For more information e-mail email@example.com .
Marshall, Peter, and Manuel, David. Sounding Forth the Trumpet, 1837-1860: God’s Plan for America, Book 3 (published in 1998 by Fleming H. Revell, a division of Baker Book House Company, P. O. Box 6287, Grand Rapids, MI 49516). This third volume in Marshall and Manuel’s providential American history series, “God’s Plan for America,” after The Light and the Glory, covering 1492 to 1787, and From Sea to Shining Sea, covering 1767 to 1837, brings to life one of the most crucial epochs in America’s history covering the events leading up to and precipitating the Civil War, including the Gold Rush, the Mexican War, the skirmishes of Bleeding Kansas, and the emergence of Abraham Lincoln, with emphasis on the tragic issue of slavery. The biggest complaint which I saw about the book, even by some “conservative, northerner, Christian, homeschoolers” was that “The authors devote virtually all of the discussion of the causes of the Civil War to the single issue of slavery.” I realize that there were other factors that were involved the American Civil War, such as the issues of state’s rights and economics, but I too am of the firm belief that if it had not been for the problem of slavery, the other difficulties could have been settled peacefully and politically, and there would have been no war.
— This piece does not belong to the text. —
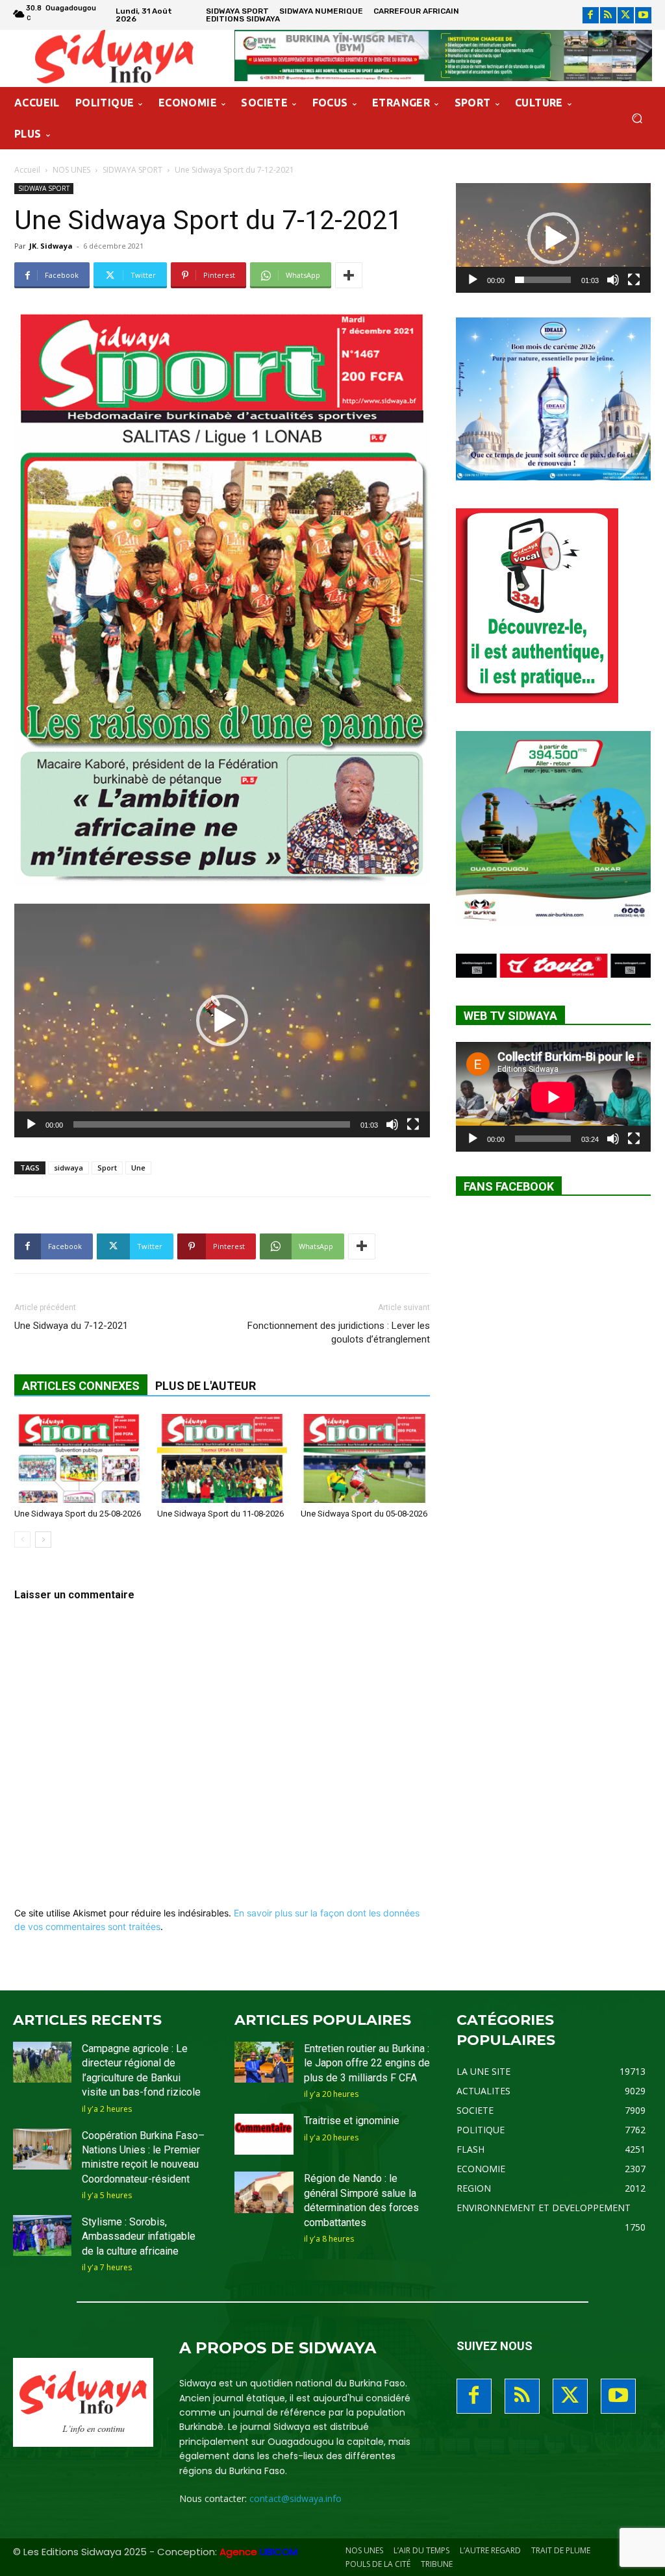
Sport (107, 1167)
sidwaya (68, 1167)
Do I agree with all the conclusions that the author’s reach? No, I do not. For example, referring to Theodore Weld’s seventy young, on-fire seminarians which basically began the abolitionist movement, they write that “the fire of the Holy Spirit fell on the Seventy in a way that changed their lives forever.” Reasonable people may disagree as to what part the Holy Spirit might have played in anti-slavery circles, but I am very hesitant in attributing anything to Him apart from divine revelation. At the same time, I do think that any view of American history that does not at least include the possibility of “His story” unfolding in these events is missing something. I agree with William F. Buckley, a conservative hero of mine from earlier days, who said, “Messrs. Marshall and Manuel have put religion back in place in a wonderful depiction of the heady days before the great war.” And I agree with Cal Thomas, a conservative icon of present times, who wrote, “The authors again remind us of the things we’ve left behind and admonish us to go back and pick them up.”
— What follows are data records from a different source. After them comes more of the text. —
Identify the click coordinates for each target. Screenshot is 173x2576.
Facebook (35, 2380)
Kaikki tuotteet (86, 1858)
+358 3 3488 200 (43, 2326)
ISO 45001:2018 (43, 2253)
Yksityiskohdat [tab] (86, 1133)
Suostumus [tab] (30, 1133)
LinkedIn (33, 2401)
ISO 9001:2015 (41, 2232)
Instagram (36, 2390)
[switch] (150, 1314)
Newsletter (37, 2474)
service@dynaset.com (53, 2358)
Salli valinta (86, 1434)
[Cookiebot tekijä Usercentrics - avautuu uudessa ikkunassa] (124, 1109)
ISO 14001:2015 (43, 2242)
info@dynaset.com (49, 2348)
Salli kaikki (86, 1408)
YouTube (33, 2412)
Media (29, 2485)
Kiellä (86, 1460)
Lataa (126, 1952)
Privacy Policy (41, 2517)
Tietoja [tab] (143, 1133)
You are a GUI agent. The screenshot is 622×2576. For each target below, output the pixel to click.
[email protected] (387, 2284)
Another criticism of the book is that they authors were biased, but I found them to be eminently fair. Consider their treatment of native Americans. “Did God want the Indians pushed off their hunting g rounds and herded into reservations? These were not easy questions to answer, and only an arrogant fool would claim to be sure of knowing God’s complete plan and intent….But among any people, even some among those who consider themselves Christians, there will be some who are cruel and insensitive.” I especially found the following comparison interesting. In promoting popular sovereignty concerning slavery, Senator Stephen “Douglas had said that freedom was the cornerstone of American democracy….In 1858, the pro-choice argument laid America open to charges of the worst sort of hypocrisy.” What does that tell us about today’s “pro-choice” movement regarding abortion? In fact, I must agree with the authors when, in their comparison of the 1858 Supreme Court decision that slave were not humans with rights to the 1973 Supreme Court decision that unborn babies are not humans with rights, they declare, “Today, if we turn back to God and seek His face and turn from our wicked ways, we will experience a similar revival. Hopefully it will reverse our downward slide into a new Dark Age. Even if it does not, it will prepare us for what we must go through.” Amen! It would be interesting to see what Marshall and Manuel might have written about the Civil War, the post-bellum period, and the twentieth century. But, alas, they have both passed on.